- ASSIGNMENT -
Transcribe the entire listing exactly as it appears.

- DATA PROVIDED -

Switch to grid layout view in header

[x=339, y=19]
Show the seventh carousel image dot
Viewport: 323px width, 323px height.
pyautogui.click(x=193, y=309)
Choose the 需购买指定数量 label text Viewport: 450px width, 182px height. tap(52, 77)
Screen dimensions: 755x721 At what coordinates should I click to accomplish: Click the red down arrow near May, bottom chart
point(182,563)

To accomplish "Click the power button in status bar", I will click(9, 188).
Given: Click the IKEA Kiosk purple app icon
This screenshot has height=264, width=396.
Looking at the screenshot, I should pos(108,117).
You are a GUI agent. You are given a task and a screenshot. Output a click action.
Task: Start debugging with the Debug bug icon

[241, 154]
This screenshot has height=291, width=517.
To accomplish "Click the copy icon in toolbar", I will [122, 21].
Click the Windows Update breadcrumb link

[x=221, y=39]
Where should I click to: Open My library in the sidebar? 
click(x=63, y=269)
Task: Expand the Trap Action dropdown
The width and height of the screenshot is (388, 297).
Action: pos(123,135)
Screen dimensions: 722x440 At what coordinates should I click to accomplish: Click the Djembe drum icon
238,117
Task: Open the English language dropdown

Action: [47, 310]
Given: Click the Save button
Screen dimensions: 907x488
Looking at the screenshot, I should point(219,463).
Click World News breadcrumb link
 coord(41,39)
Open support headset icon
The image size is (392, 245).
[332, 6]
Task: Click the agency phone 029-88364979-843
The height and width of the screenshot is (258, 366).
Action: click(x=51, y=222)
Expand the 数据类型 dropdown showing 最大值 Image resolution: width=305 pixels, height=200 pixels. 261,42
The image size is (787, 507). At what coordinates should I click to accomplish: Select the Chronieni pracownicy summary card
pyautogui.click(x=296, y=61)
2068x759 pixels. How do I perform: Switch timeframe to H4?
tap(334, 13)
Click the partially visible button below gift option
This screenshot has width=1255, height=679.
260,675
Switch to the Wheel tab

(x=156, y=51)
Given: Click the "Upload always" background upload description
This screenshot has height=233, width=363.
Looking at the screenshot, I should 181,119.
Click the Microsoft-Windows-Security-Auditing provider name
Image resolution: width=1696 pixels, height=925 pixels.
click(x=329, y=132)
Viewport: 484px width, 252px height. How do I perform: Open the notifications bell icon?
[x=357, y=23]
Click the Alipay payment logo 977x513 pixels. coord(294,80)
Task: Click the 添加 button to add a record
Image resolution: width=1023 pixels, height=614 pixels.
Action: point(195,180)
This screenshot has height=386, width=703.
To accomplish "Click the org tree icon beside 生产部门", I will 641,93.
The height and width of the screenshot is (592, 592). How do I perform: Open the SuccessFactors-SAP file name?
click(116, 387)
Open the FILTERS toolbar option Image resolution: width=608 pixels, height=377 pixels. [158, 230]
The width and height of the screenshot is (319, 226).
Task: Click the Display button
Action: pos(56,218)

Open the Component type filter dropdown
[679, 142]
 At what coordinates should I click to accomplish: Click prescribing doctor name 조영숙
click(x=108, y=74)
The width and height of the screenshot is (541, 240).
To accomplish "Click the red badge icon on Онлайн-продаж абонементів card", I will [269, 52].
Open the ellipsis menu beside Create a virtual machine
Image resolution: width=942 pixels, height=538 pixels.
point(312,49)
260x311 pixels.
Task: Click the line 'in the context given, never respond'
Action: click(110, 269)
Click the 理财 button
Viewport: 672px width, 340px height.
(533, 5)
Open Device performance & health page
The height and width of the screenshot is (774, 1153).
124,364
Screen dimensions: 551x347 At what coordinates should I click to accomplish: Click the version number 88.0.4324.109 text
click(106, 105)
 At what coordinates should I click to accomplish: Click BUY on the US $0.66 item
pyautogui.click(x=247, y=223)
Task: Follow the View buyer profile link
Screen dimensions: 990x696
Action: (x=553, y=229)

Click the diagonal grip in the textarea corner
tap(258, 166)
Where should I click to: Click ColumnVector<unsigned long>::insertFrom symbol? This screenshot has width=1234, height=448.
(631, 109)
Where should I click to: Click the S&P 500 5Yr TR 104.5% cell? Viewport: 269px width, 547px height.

- EXERCISE SOLUTION -
Switch to grid layout view in header

[x=339, y=19]
Show the seventh carousel image dot
Viewport: 323px width, 323px height.
pyautogui.click(x=193, y=309)
Choose the 需购买指定数量 label text Viewport: 450px width, 182px height. tap(52, 77)
Screen dimensions: 755x721 At what coordinates should I click to accomplish: Click the red down arrow near May, bottom chart
point(182,563)

To accomplish "Click the power button in status bar", I will click(9, 188).
Given: Click the IKEA Kiosk purple app icon
This screenshot has height=264, width=396.
Looking at the screenshot, I should pos(108,117).
You are a GUI agent. You are given a task and a screenshot. Output a click action.
Task: Start debugging with the Debug bug icon

[241, 154]
This screenshot has height=291, width=517.
To accomplish "Click the copy icon in toolbar", I will [122, 21].
Click the Windows Update breadcrumb link

[x=221, y=39]
Where should I click to: Open My library in the sidebar? 
click(x=63, y=269)
Task: Expand the Trap Action dropdown
The width and height of the screenshot is (388, 297).
Action: pos(123,135)
Screen dimensions: 722x440 At what coordinates should I click to accomplish: Click the Djembe drum icon
238,117
Task: Open the English language dropdown

Action: [47, 310]
Given: Click the Save button
Screen dimensions: 907x488
Looking at the screenshot, I should point(219,463).
Click World News breadcrumb link
 coord(41,39)
Open support headset icon
The image size is (392, 245).
[332, 6]
Task: Click the agency phone 029-88364979-843
The height and width of the screenshot is (258, 366).
Action: click(x=51, y=222)
Expand the 数据类型 dropdown showing 最大值 Image resolution: width=305 pixels, height=200 pixels. 261,42
The image size is (787, 507). At what coordinates should I click to accomplish: Select the Chronieni pracownicy summary card
pyautogui.click(x=296, y=61)
2068x759 pixels. How do I perform: Switch timeframe to H4?
tap(334, 13)
Click the partially visible button below gift option
This screenshot has width=1255, height=679.
260,675
Switch to the Wheel tab

(x=156, y=51)
Given: Click the "Upload always" background upload description
This screenshot has height=233, width=363.
Looking at the screenshot, I should 181,119.
Click the Microsoft-Windows-Security-Auditing provider name
Image resolution: width=1696 pixels, height=925 pixels.
click(x=329, y=132)
Viewport: 484px width, 252px height. How do I perform: Open the notifications bell icon?
[x=357, y=23]
Click the Alipay payment logo 977x513 pixels. coord(294,80)
Task: Click the 添加 button to add a record
Image resolution: width=1023 pixels, height=614 pixels.
Action: point(195,180)
This screenshot has height=386, width=703.
To accomplish "Click the org tree icon beside 生产部门", I will 641,93.
The height and width of the screenshot is (592, 592). How do I perform: Open the SuccessFactors-SAP file name?
click(116, 387)
Open the FILTERS toolbar option Image resolution: width=608 pixels, height=377 pixels. [158, 230]
The width and height of the screenshot is (319, 226).
Task: Click the Display button
Action: pos(56,218)

Open the Component type filter dropdown
[679, 142]
 At what coordinates should I click to accomplish: Click prescribing doctor name 조영숙
click(x=108, y=74)
The width and height of the screenshot is (541, 240).
To accomplish "Click the red badge icon on Онлайн-продаж абонементів card", I will [269, 52].
Open the ellipsis menu beside Create a virtual machine
Image resolution: width=942 pixels, height=538 pixels.
point(312,49)
260x311 pixels.
Task: Click the line 'in the context given, never respond'
Action: click(110, 269)
Click the 理财 button
Viewport: 672px width, 340px height.
(533, 5)
Open Device performance & health page
The height and width of the screenshot is (774, 1153).
124,364
Screen dimensions: 551x347 At what coordinates should I click to accomplish: Click the version number 88.0.4324.109 text
click(106, 105)
 At what coordinates should I click to accomplish: Click BUY on the US $0.66 item
pyautogui.click(x=247, y=223)
Task: Follow the View buyer profile link
Screen dimensions: 990x696
Action: (x=553, y=229)

Click the diagonal grip in the textarea corner
tap(258, 166)
Where should I click to: Click ColumnVector<unsigned long>::insertFrom symbol? This screenshot has width=1234, height=448.
(631, 109)
Where should I click to: Click the S&P 500 5Yr TR 104.5% cell? Viewport: 269px width, 547px height.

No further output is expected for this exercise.